====== Teks Bacaan

Reuters/Iqro Rinaldi Kantor Bank Indonesia di Jakarta

Bisnis.com, JAKARTA - Bank Indonesia (BI) dinilai mampu menstabilkan nilai tukar rupiah setelah sempat terjatuh saat periode awal merebaknya Covid-19 di Tanah Air pada 2020 lalu.

Tak hanya berhasil melewati krisis Covid-19, BI juga berhasil meningkatkan cadangan devisa ke rekor tertinggi pada Januari 2021, yaitu mencapai US$138 miliar, meski mengalami penurunan pada kuartal pertama 2020.

Posisi cadangan devisa pada Januari 2021 ini setara dengan 12,5 persen dari PDB Indonesia, dapat membiayai 10 bulan impor dan jauh di atas standar kecukupan internasional sekitar 3 bulan impor.

Baca Juga : BI Kaji Mata Uang Digital, Diprediksi Paling Cepat 3 Tahun Lagi

Dilansir melalui centralbanking.com, Senin (5/3/2021), disebutkan pencapaian tersebut sebagian besar merupakan hasil dari penerapan alokasi aset strategis (strategic asset allocation/SAA) berdasarkan pendekatan faktor-makro pada 2018. SAA memperhitungkan aset dan lialibilitas yang terkait dengan risiko mata uang dan siklus aset.

============

**Daftar Tugas:**
[1] Ringkas teks bacaan di atas dalam dua kalimat.
[2] Ketik ulang bagian teks bacaan mulai dari "Tak hanya berhasil" dan terus hingga "3 bulan impor." tanpa perubahan apa pun.

====== Data yang Diberikan

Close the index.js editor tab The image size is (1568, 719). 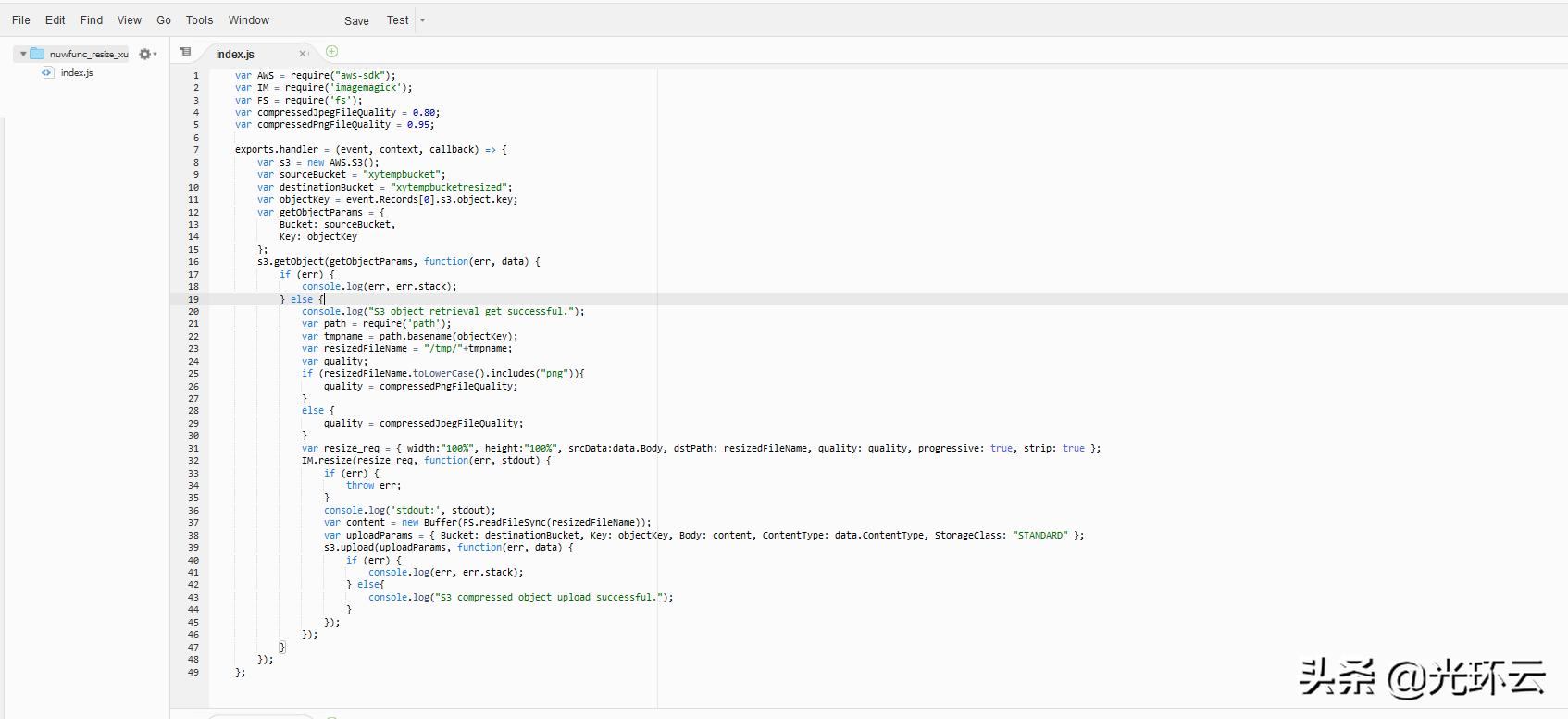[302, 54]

============
====== Data yang Diberikan

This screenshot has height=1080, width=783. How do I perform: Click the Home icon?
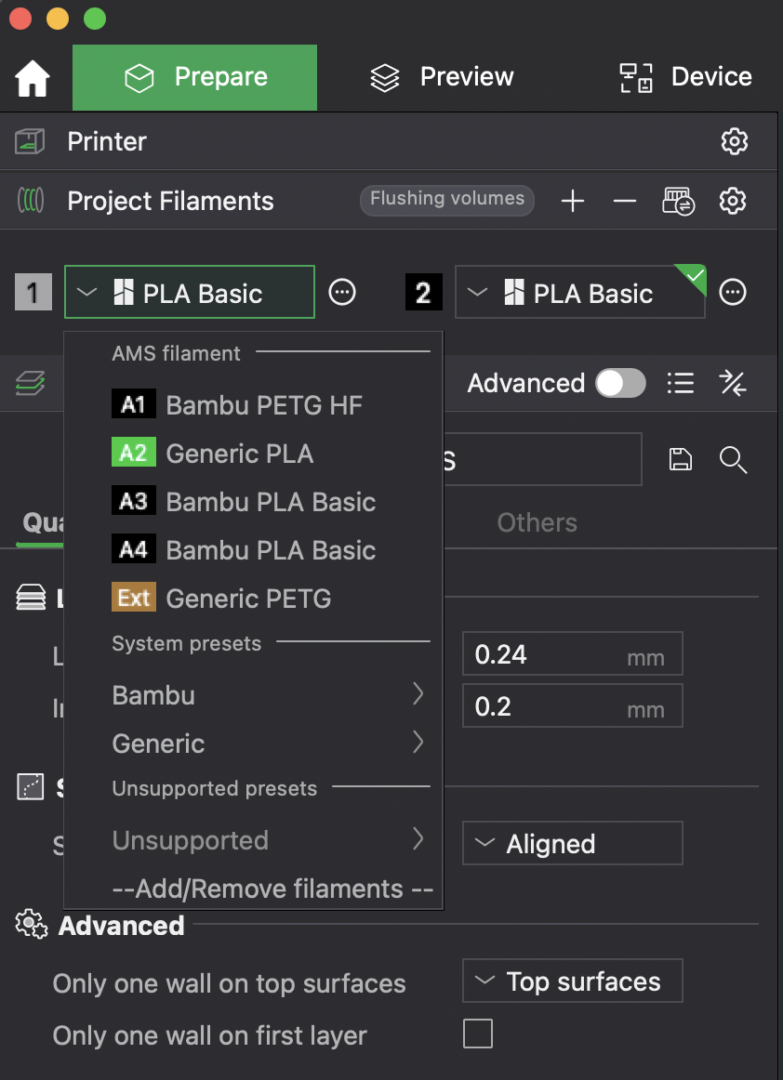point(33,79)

============
====== Data yang Diberikan

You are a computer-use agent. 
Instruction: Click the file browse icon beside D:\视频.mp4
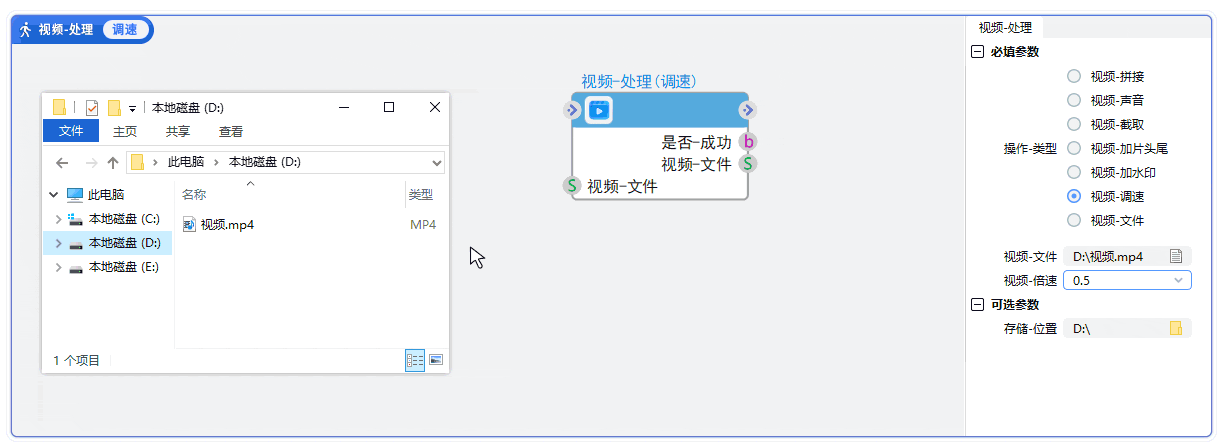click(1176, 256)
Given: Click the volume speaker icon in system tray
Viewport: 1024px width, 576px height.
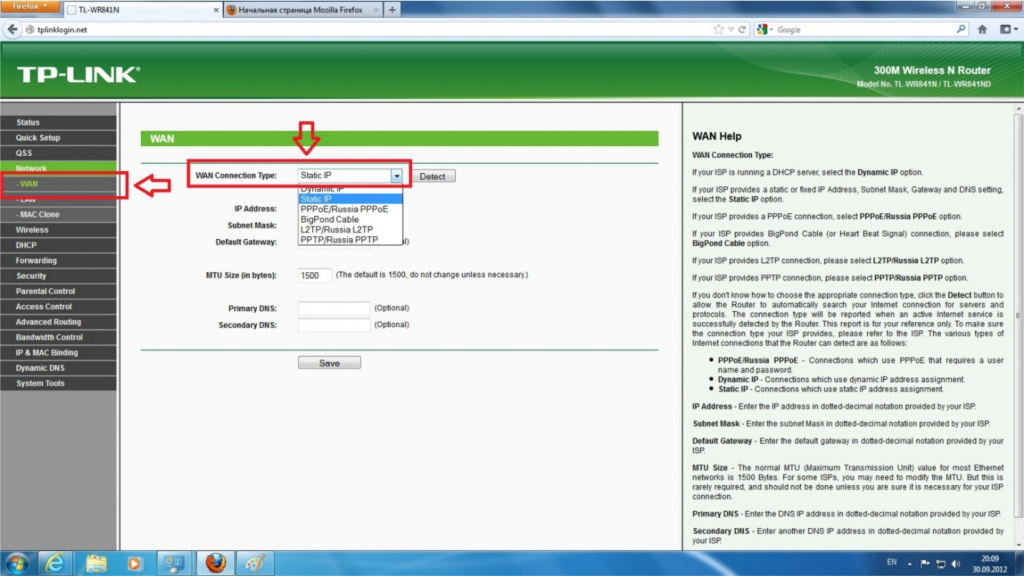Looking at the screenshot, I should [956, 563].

============

**Jawaban Anda:**
[1] Bank Indonesia dinilai mampu menstabilkan nilai tukar rupiah yang sempat jatuh pada awal merebaknya Covid-19 pada 2020. BI juga meningkatkan cadangan devisa ke rekor tertinggi US$138 miliar pada Januari 2021, setara 12,5 persen PDB dan cukup untuk membiayai 10 bulan impor, sebagian besar berkat penerapan alokasi aset strategis (SAA) berbasis pendekatan faktor-makro pada 2018.

[2]
Tak hanya berhasil melewati krisis Covid-19, BI juga berhasil meningkatkan cadangan devisa ke rekor tertinggi pada Januari 2021, yaitu mencapai US$138 miliar, meski mengalami penurunan pada kuartal pertama 2020.

Posisi cadangan devisa pada Januari 2021 ini setara dengan 12,5 persen dari PDB Indonesia, dapat membiayai 10 bulan impor dan jauh di atas standar kecukupan internasional sekitar 3 bulan impor.